Thankfully (before pulling my hair out), I found this page in the WooThemes support docs. What they don’t spell out on the page (not helpful WooThemes!) is that you don’t actually make CSS changes in the child theme style.css. You make a second CSS file called custom.css and make your changes there. The custom.css file is loaded next-to-last, only followed by styles put into their custom CSS field on the backend forms, and therefore overrides all the other stylesheets.

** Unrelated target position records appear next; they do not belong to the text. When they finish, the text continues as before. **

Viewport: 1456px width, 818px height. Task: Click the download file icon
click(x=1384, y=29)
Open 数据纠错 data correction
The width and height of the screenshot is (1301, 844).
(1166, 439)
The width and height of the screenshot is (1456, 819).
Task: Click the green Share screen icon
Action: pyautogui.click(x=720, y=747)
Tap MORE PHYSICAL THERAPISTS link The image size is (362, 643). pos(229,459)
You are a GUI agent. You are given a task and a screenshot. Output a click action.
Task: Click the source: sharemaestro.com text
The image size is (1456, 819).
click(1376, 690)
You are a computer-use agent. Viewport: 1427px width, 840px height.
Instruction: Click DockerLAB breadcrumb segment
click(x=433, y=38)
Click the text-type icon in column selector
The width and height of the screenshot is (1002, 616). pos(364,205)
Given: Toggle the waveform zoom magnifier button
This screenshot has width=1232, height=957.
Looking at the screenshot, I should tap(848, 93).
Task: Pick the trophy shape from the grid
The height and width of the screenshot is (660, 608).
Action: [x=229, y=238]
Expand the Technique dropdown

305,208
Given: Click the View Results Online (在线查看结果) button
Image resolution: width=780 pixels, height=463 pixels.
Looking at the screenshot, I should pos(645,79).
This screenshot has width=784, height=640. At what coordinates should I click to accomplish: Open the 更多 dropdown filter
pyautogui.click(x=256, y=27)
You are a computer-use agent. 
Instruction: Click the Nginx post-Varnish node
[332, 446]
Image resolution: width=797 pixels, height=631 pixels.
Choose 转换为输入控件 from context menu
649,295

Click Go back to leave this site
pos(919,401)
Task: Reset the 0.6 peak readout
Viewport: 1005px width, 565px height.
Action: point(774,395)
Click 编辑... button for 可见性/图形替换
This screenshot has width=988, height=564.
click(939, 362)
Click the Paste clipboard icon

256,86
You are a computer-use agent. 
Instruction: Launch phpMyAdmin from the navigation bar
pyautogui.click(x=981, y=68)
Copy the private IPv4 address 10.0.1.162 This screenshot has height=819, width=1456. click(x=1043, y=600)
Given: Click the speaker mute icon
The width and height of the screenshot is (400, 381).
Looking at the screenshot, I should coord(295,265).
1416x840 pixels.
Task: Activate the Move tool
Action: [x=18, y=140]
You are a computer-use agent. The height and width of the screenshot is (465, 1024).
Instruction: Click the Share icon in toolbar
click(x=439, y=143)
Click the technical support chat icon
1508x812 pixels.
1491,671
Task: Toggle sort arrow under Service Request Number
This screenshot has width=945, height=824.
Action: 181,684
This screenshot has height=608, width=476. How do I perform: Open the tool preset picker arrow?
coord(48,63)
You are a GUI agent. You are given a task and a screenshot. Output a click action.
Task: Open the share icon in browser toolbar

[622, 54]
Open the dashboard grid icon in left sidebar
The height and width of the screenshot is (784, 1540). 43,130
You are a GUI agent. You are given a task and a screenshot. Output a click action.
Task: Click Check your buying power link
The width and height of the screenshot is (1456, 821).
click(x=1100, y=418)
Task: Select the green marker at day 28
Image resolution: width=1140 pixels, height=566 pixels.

Subversion, Coda, and WordPress

I’ve been using Panic’s Coda to develop my WordPress plugins and manage my sites and I love it.  When I published my first plugin, it took me quite a while to find any real resources on using Coda with WordPress’s Subversion servers.  It’s fairly simple stuff really, but updating plugins baffled me for the longest time and I’ve finally figured out the proper steps to do it without errors or partial uploads (as evidenced by the version 0.32 of ArtistDataPress plugin that didn’t include the widget, css, or images folders…).

Random tip: when developing, use the trunk files.  These files aren’t the ones given to the public and if you have more than one developer, this is where each of checks out the files you’re working on.

For those using Coda and wanting to develop for WordPress, these are tested instructions for updating a plugin:

Make changes as needed to your plugin files.  Be sure to update the stable version number in your main plugin and readme files.

Go into the tags folder.  Duplicate the latest tag folder in there.  When it asks if you want to update, say yes.

Change the name of the folder to the latest version number.  Say yes to updating.

Copy the updated files from the trunk folder into the newly-created tag folder.  At this point, there should be a green A next to that tag folder.

After all the files have been copied to the tag folder, click the green A.  This will add this folder to the SVN repository.  Coda will ask you to type in notes about the changes – make them as detailed as possible, this is the only thing people in the future will see when looking at why the plugin was changed to a new version.

The new tag folder and all the updated files should be added to the SVN repository.  Wait about fifteen minutes and you should see the changes reflected on the plugin’s page in the WordPress plugin directory.

If the steps above don’t work or you start getting odd errors (like you need to force an update), copy your trunk files to your desktop and remove the site.  Then add the site back and check out the repository again.  Then follow the steps above.  I just ran into this today (2/11/2012) and this worked for me.